La Cina, in particolare, vuole la stabilità di un paese che ha un ruolo centrale nel progetto della China’s Belt and Road Initiative – meglio conosciuta come Nuova via della Seta – ma che allo stesso tempo vuole avere una scarsa presenza militare all’estero. La Russia, al contrario della Repubblica Popolare cinese, ha a disposizione solo l’intervento militare – o la leva dell’export di gas, non applicabile in questo caso – per tenere il controllo sulle sue aree di influenza – o per imporlo.

I due atteggiamenti divergenti in termini di intervento militare ed economico verso l’estero fanno sì che Cina e Russia al momento non entrino in conflitto – nonostante le evidenti antipatie per le ambizioni egemoniche di entrambi -, ma che anzi, si completino, dando un importante supporto al governo in difficoltà. Per ora ha funzionato.

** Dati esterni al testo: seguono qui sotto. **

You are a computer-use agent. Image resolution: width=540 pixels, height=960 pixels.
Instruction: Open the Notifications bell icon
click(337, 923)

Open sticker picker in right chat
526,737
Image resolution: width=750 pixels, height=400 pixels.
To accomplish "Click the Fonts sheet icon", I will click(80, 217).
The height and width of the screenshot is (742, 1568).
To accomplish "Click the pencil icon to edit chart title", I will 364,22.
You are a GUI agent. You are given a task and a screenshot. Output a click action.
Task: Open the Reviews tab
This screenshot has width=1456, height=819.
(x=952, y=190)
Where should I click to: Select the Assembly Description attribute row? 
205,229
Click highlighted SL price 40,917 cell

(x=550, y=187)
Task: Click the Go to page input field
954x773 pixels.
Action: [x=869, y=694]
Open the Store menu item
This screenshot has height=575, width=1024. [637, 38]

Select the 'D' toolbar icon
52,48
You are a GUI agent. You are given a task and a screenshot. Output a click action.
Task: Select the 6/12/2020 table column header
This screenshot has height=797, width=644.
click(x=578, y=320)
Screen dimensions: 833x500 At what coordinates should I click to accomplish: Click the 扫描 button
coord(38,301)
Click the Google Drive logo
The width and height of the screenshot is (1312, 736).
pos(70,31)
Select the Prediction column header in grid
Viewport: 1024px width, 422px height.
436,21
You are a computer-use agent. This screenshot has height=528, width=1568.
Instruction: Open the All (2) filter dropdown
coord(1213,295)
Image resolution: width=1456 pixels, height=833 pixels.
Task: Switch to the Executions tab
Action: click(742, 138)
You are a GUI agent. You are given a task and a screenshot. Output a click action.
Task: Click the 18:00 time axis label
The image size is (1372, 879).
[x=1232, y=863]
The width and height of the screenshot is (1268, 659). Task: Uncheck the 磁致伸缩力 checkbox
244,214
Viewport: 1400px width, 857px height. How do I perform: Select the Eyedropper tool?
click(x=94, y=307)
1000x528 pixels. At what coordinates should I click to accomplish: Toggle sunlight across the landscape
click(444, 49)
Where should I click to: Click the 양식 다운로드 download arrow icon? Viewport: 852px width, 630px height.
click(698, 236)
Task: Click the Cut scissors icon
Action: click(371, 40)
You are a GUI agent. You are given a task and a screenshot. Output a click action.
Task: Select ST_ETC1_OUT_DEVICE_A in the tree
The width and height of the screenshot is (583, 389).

Putin è terrorizzato dall’idea che un altro paese dell’ex URSS passi dall’avere un governo filo-russo ad uno fortemente anti-russo, com’è stato nel caso dell’Ucraina e come rischiava di succedere in Bielorussia. Le truppe russe si muovono freneticamente tra i diversi teatri della competizione di Putin con il resto del mondo: dalla mobilitazione permanente al confine ucraino (abbiamo pubblicato l’articolo Russia e Bielorussia destabilizzano l’Europa Orientale sull’argomento) all’intervento a sostegno dell’Armenia contro la Turchia che spalleggiava l’Azerbaijan nel 2020, dalla guerra in Siria alla Bielorussia di Lukašėnka, e via discorrendo.

L’attivazione del quadro legale del TSC, piuttosto che il semplice invio dell’esercito russo, è dovuta probabilmente all’inizio dei colloqui tra NATO e Russia sul tema dell’Ucraina. Combattuto tra la paura di perdere un alleato come Toqaev dopo il brutto spavento della Bielorussia e la volontà di calmare le acque in vista delle trattative diplomatiche con gli USA e la NATO, Putin ha trovato la giusta via di mezzo per sedare le rivolte senza compromettere i colloqui – come quello del 12 gennaio nel Consiglio Russia-NATO e i bilaterali con gli USA in corso –, i quali al momento tuttavia non hanno portato al raffreddamento delle tensioni.